Social Network: A trio of young architects enlivens a housing block for seniors by cleverly manipulating its facades and creating a series of community spaces.
One of the challenges in designing housing is finding a middle ground between monotonous repetition and arbitrary variety. For Torre Júlia, a 17-story municipal apartment building for senior citizens on the northern edge of Barcelona, a team of architects fresh out of architecture school—Ricard Galiana, Sergi Pons, and Pau Vidal—uses singular elements such as social spaces and circulation to cleverly navigate between these extremes. Developed after the trio won a 2007 competition for another project on the site that was subsequently canceled, their formal strategy is part of a larger aim to make the building into a community. “This is, after all, basically a social container,” explains Pons.

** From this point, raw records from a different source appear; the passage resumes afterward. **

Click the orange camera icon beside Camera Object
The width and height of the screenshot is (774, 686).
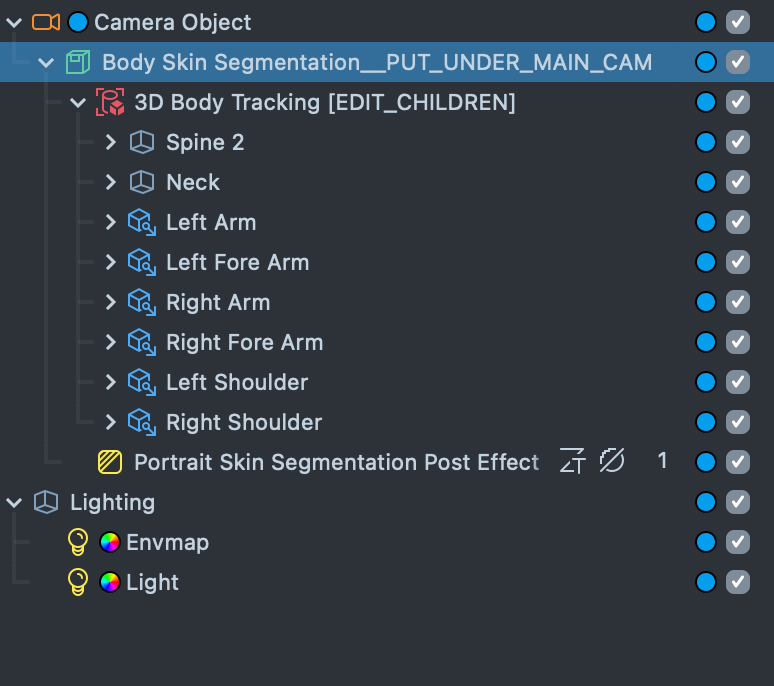click(x=45, y=22)
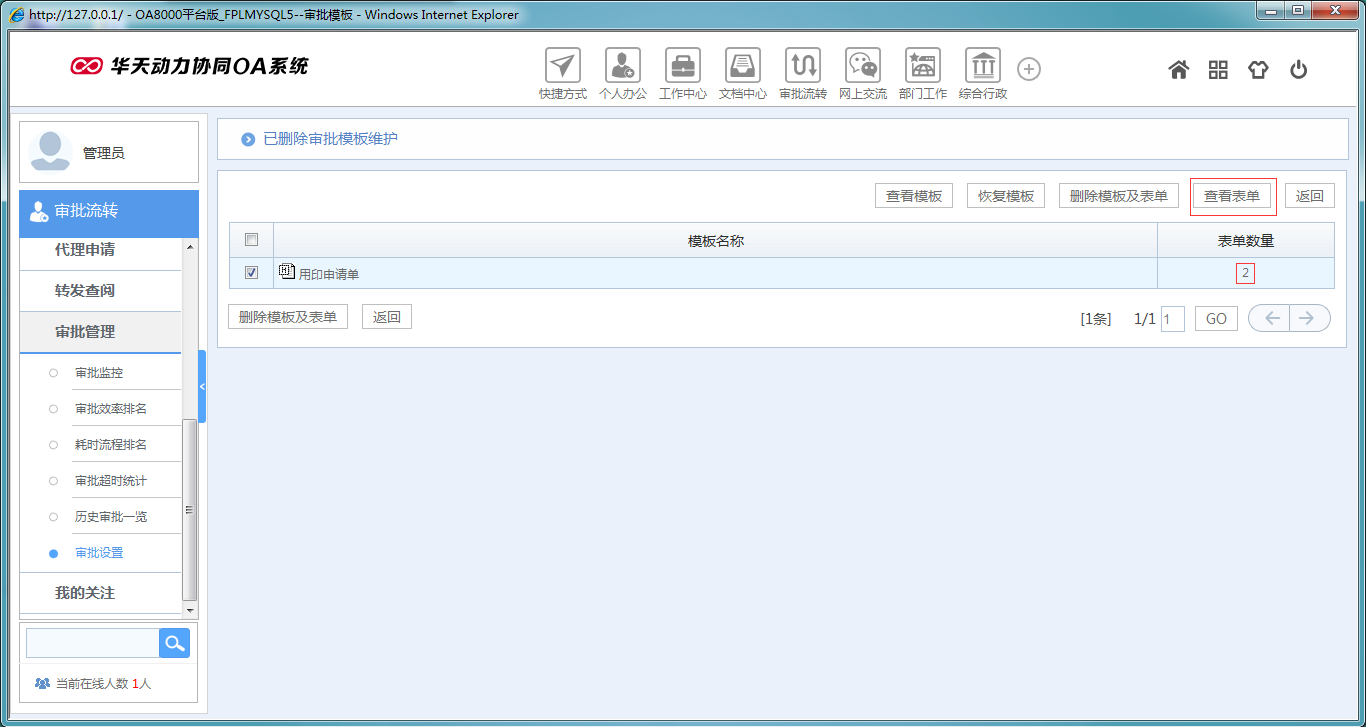Open the 综合行政 administration icon
The width and height of the screenshot is (1366, 727).
[x=983, y=66]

The design for the $9.7 million, 90,000-square-foot tower starts from a premise as boring as that for a speculative office block: a reinforced-concrete structure with a square footprint and repetitive horizontal ribbons of openings and spandrels finished in white corrugated aluminum. But the architects treat this basic volume as a neutral field over which they deploy a series of variations. The 77 rental units, which overlook the northwest and southeast exposures, are pulled back behind continuous terraces, converting the facades into a sun screen. Outdoor stairs run down the other two facades, selectively interrupting the spandrel bands with dramatic, Constructivist-looking diagonals that reveal planes of yellow and green behind them-part of a color-coding system that groups several floors together into communities around corner common rooms.